Kajari, AKBAR, SH. MH

Dijelaskannya, bahwa sebenarnya fungsi Kejaksaan sebenarnya berdasarkan MoU, hanya sebatas memberikan pendapat hukum dan pendapingan agar kebijakan atau proyek strategis tidak menyimpang dari koridor hukum. Membantu Pemda/BUMD dalam menyusun peraturan, kontrak kerjasama sampai menyelamatkan atau memulihkan asset/keuangan Negara, serta mewakili 

Menyinggung terkait apa yang bukan fungsi Kejaksaan dalam MoU, Kajari Akbar, kembali menegaskan bahwa MoU buka surat sakti yang membuat Kepala Daerah atau pejabat BUMD kebal dari hukum. Jika terjadi Tipikor semisal suap, mark-up, penyalahgunaan wewenang Kejaksaan akan tetap melakukan penegakan hukum. Segala bentuk keputusan, kebijakan dan pengelolaan anggaran tetap menjadi tanggungjawab penuh pimpinan daerah atau direksi BUMD yang bersangkutan. 

Jika dalam pelaksanaan kegiatan atau pengelolaan anggaran ditemukan niat jahat serta perbuatan yang sengaja untuk memperkaya diri sendiri/korporasi yang merugikan keuangan negara, kejaksaan tetap akan menindaklanjuti dan diproses sesuai ketentuan hukum,” ujar Akbar.

PEMULIHAN PIUTANG PAJAK

Disisi lain, Kejari Banggai telah memiliki andil dalam hal mekanisme memfasilitasi penagihan pajak daerah melalui Kasi Perdata dan TUN (Datun). Kejaksaan bertindak sebagai JPN, untuk membantu Organisasi Perangkat Daerah (OPD) terkait pemulihan tunggakan pajak daerah pada BPKAD dan hasil temuan LHP BKP RI tahun 2023 dalam rangka mengoptimalkan Pendapatan Asli Daerah (PAD).

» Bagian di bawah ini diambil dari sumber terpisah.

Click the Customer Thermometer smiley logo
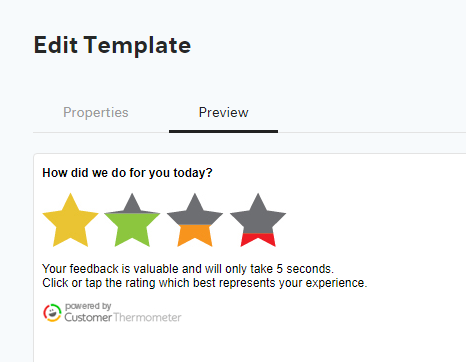The height and width of the screenshot is (362, 466). coord(52,313)
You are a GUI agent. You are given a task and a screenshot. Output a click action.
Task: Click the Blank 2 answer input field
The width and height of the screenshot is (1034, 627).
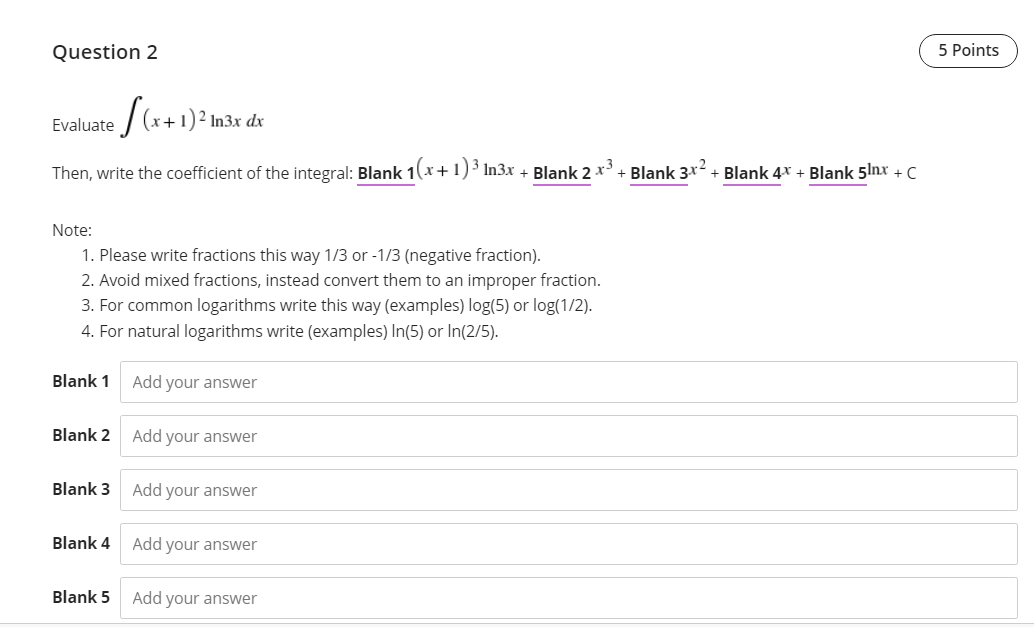click(x=570, y=435)
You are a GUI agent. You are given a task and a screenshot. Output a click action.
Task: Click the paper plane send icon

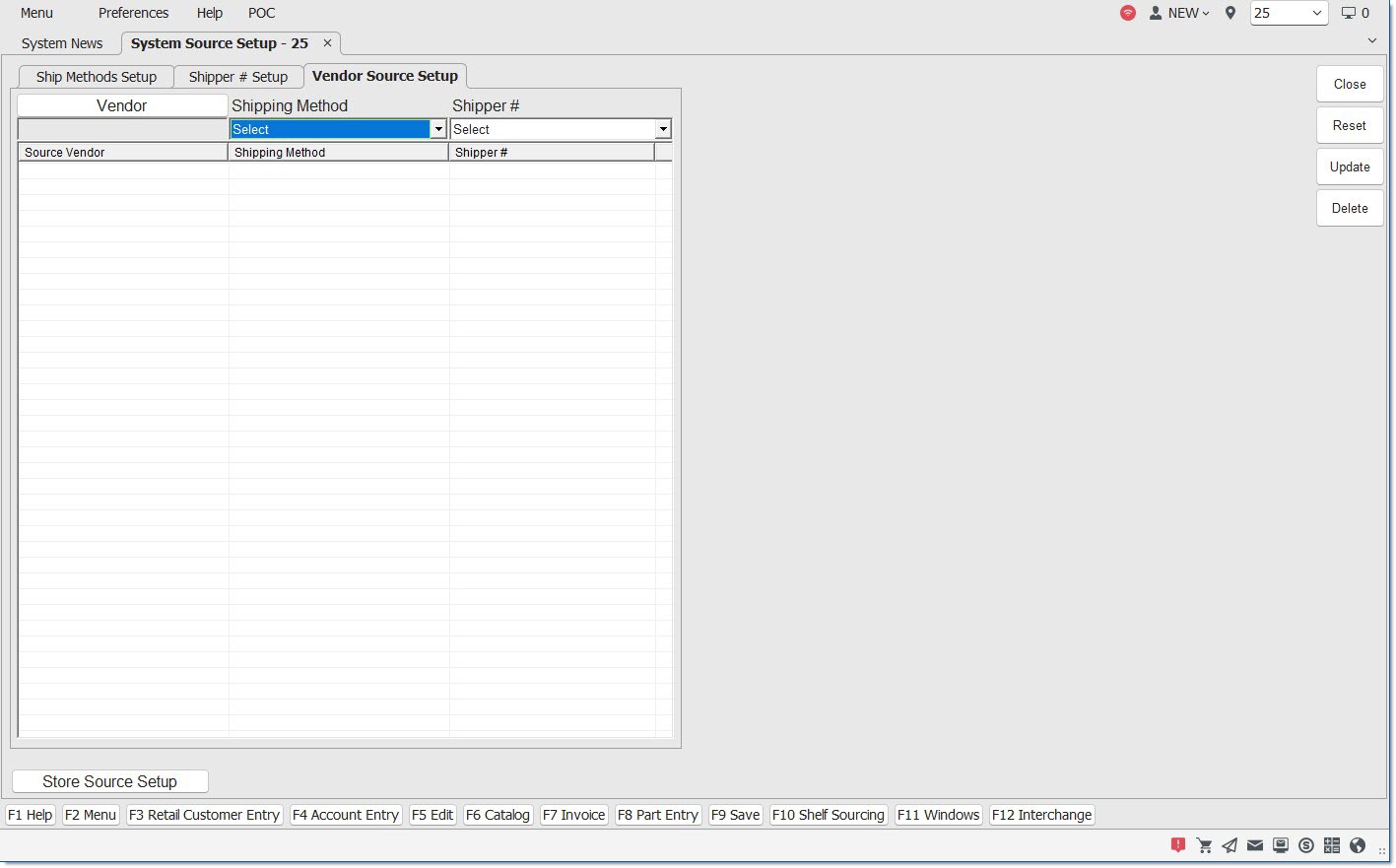1230,845
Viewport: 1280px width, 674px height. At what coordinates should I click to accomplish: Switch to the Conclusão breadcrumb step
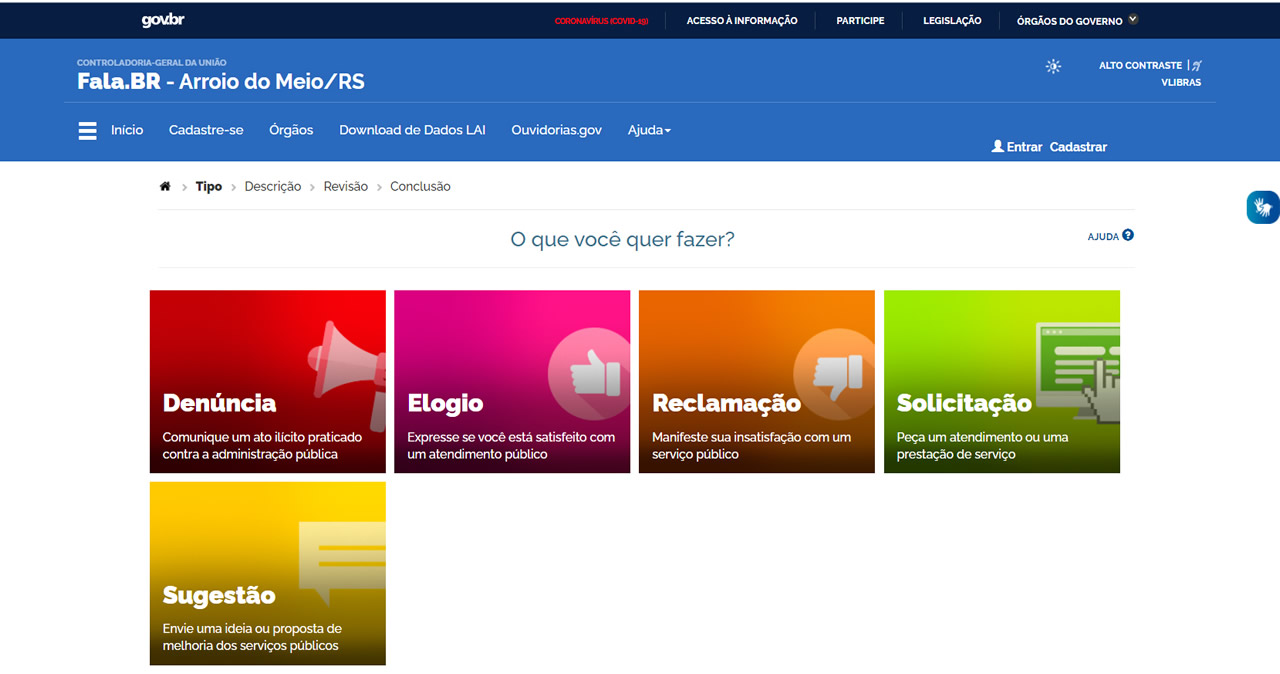[420, 186]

Berdasarkan informasi yang dihimpun Radar Sulteng, bahwa Kasi Datun Kejari Banggai mencatat total jumlah pemulihan keuangan daerah yang diselamatkan periode 2024-2026 berjumlah Rp. 2.507.739.072 terhadap tunggakan pajak pada tiga OPD, yakni tahun 2024, total yang sudah dibayarkan, Bapenda Rp.649.699.312 dan Dinas PUPR Rp.1.023.642.259. Tahun 2025, Bapenda Rp.510.176.710, Dinas PUPR Rp.40.000.000, dan tahun 2026 Bapenda Rp.284.220.791.

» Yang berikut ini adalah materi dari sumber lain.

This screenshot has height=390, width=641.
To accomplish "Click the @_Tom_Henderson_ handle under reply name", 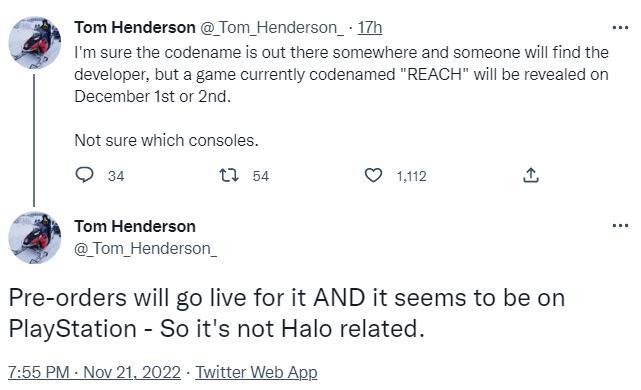I will pos(146,249).
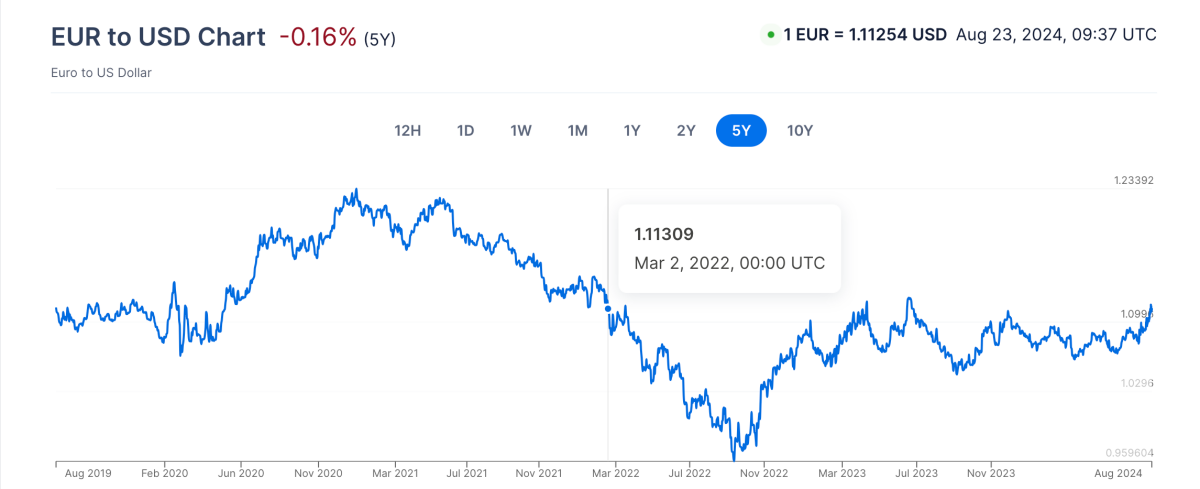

Kejari Akbar, menegaskan bahwa kejaksaan sifatnya sebatas memfasilitasi Pemda melalui OPD  dalam pemulihan piutang pajak yang menunggak. Kewenangan ini ada pada JPN, Hal ini diatur dalam UU No.11 tahun 2021, JPN dapat bertindak didalam maupun diluar Pengadilan untuk dan atas nama Pemerintah atau Negara. Mekanismenya diatur melalui Surat Kuasa Khusus (SKK) yang diberikan kepada Kejaksaan, untuk menjadi dasar legalitas bagi jaksa untuk mewakili Pemda atau OPD.

Non litigasi (diluar Pengadilan), Kejaksaan akan memanggil wajib pajak untuk diberikan surat peringatan/tertulis. JPN juga dapat bertindak sebagai mediator atau melakukan negosiasi kesepakatan penyelesaian pembayaran dan cicilan tunggakn pajak. Kalau Litigasi (Didalam Pengadilan), apabila wajib pajak tetap tidak memiliki itikad baik, maka JPN dapat mewakili Pemda atau OPD mengajukan gugatan perdata atau permohonan kepailitan ke Pengadilan Negeri untuk menyita dan melelang asset wajib pajak sebagai pelunasan utang pajak dimaksud,” pungkasnya. (MT).